++++ Entries provided ++++

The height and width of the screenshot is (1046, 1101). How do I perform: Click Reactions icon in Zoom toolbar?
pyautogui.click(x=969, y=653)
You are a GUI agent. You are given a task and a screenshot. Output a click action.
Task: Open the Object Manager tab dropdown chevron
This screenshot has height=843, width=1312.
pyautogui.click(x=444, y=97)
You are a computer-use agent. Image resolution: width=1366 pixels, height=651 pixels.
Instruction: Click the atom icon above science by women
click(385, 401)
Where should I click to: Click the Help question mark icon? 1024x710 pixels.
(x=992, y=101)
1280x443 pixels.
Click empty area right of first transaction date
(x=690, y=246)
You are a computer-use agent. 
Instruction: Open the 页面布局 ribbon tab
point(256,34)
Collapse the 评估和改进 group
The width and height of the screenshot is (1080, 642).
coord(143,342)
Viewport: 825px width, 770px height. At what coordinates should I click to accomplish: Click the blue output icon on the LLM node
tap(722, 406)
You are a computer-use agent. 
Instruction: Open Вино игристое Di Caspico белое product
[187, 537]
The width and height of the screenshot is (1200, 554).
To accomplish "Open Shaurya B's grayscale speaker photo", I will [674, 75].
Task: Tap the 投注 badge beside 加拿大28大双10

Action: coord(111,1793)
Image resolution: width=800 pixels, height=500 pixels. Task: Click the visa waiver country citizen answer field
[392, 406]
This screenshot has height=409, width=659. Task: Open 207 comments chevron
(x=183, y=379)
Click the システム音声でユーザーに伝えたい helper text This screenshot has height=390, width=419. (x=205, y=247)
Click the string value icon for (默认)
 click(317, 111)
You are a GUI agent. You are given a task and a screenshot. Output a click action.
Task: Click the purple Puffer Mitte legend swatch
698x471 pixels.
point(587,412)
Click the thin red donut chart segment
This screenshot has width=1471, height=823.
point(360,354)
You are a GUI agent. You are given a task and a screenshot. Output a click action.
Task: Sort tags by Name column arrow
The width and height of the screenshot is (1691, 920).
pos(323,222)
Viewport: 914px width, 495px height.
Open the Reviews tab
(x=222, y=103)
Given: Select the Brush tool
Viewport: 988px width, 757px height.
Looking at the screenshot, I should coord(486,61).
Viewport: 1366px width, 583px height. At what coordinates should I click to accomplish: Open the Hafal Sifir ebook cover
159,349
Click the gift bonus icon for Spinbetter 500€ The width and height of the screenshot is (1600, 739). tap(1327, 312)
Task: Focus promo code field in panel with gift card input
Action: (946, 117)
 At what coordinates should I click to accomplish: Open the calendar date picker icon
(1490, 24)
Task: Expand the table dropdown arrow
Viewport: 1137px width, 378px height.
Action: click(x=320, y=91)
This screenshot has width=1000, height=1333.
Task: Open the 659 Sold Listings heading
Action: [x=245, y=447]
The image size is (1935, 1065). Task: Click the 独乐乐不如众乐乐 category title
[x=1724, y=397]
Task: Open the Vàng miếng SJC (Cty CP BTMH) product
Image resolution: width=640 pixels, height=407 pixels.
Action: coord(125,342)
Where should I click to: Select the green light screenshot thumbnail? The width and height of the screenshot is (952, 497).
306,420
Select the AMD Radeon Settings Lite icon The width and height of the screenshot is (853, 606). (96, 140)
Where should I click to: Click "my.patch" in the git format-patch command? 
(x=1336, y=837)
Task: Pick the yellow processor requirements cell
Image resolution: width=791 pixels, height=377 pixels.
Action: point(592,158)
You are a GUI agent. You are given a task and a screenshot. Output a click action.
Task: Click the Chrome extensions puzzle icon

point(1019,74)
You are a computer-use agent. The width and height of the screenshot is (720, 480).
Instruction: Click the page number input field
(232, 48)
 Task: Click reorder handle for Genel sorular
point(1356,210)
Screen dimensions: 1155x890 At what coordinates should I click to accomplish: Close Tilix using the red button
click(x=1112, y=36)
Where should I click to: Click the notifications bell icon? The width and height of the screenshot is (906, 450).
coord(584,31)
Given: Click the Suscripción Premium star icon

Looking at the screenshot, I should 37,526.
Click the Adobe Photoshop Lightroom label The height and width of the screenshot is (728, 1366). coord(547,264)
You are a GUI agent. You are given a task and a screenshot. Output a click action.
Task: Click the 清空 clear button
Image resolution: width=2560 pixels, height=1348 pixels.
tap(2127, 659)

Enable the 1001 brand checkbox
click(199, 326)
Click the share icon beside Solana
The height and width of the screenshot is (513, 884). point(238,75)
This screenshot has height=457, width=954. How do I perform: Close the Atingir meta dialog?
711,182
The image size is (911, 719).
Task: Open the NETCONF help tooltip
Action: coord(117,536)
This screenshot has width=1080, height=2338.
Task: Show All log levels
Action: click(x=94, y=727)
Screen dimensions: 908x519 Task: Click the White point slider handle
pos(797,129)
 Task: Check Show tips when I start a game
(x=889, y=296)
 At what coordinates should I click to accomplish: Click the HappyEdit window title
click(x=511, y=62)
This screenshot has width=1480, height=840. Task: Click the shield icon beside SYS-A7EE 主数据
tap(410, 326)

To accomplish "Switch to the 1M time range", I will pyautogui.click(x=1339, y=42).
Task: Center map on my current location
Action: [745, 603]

++++

■ Exercise instructions:
The answer must be exactly the lines from the one containing "Screen dimensions: 908x519" through the final line of the data, both ends included, and nothing else.

■ Output below:
Screen dimensions: 908x519 Task: Click the White point slider handle
pos(797,129)
 Task: Check Show tips when I start a game
(x=889, y=296)
 At what coordinates should I click to accomplish: Click the HappyEdit window title
click(x=511, y=62)
This screenshot has width=1480, height=840. Task: Click the shield icon beside SYS-A7EE 主数据
tap(410, 326)

To accomplish "Switch to the 1M time range", I will pyautogui.click(x=1339, y=42).
Task: Center map on my current location
Action: [745, 603]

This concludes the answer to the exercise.